Zakia Sewell – “Finding Albion: Myth, Folklore and the Quest for a Hidden Britain”
(21 December 2025, NetGalley)
Local communal festivities, whether age-old or recent inventions, have the potential to connect us to one another and to the areas in which we live; something incredibly simple and yet desperately needed in today’s increasingly polarised society. Could a vital, collective reimagining of our folk customs and festivities help us to revive the communal spirit that’s been lost in Britain? And might it make us a little happier, too?
My problem with writing this review is that I could basically have typed out most of the book in quotations from it! Sewell has dual heritage, her dad White British and her mum’s grandparents from the Caribbean island of Carriacou, and this heritage, her interest in paganism and her deep understanding of colonialism (including the education her grandparents received about the UK and the back-and-forth progress of folklore and song) inform this book as she searches for new myths and folk practices that might provide an alternative, unifying heritage for Britain that acknowledges and welcomes the input the nations have always had from people coming in from other places.
Following the wheel of the seasons, equinoxes, solstices and the times in between, she visits festivals age-old and almost new, from Glastonbury at the spring equinox through Notting Hill Carnival at Lammas, Montol in Penzance at the winter solstice and the Inner Hebrides for Imbolc, coming back to Stonehenge for another spring equinox, she follows a different theme in each chapter. She’s always curious and questing and making sure to look for inclusion and diversity, whether that’s looking at Morris dancing and noting the women’s sides and an initiative where people can do Morris dancing solo from a bed or sofa, new traditions bringing different communities together, age-old places like Glastonbury and Stonehenge, community celebrations like Carnival or individuals who are exploring dual heritage roots. There’s a very interesting section about the folk songs which travelled out with colonisation, were adopted and then retained in new communities, sometimes returning with migration back to the UK.

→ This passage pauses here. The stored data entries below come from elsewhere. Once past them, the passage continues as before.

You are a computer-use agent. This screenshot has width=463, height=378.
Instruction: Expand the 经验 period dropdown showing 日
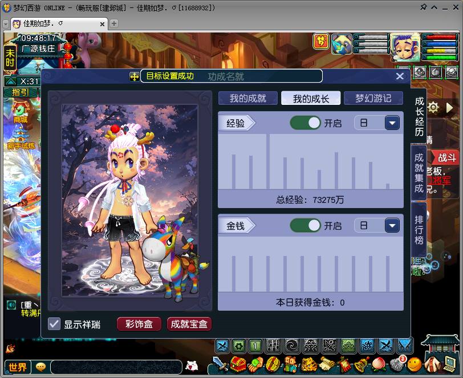[x=392, y=123]
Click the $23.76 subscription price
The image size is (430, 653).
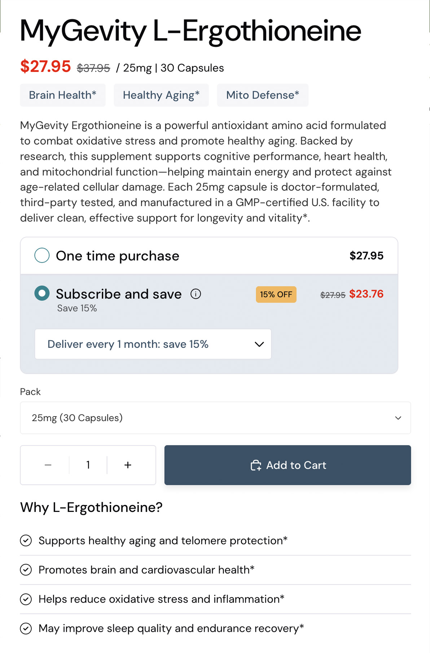point(366,294)
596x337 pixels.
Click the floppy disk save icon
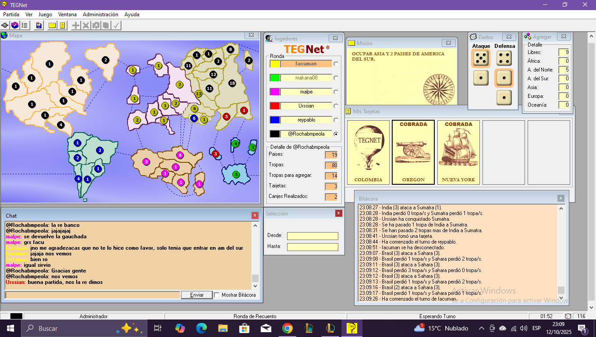pyautogui.click(x=39, y=25)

Sewell isn’t starry-eyed and naive about her project to bring out the community between people: she’s aware that she’s one of an increasing number of younger people who are starting to both explore older traditions and to create new ones, and she’s also aware of conservative forces which seek to keep things to the purity they imagine they have. But she looks at, for example, Welsh national pride and sees ways England could reimagine itself. She covers some ground familiar to those who have read David Olusoga and Corinne Fowler, but summarises and pulls it together to show the diversity that runs through Britain alongside the echoes of colonialism we do still need to address.
I could go on and on about this superb book but really I’d just urge you to get hold of a copy and read it!
Thank you to Hodder and Stoughton for approving me to read this book via NetGalley in return for an honest review. “Finding Albion” was published on 19 March 2026.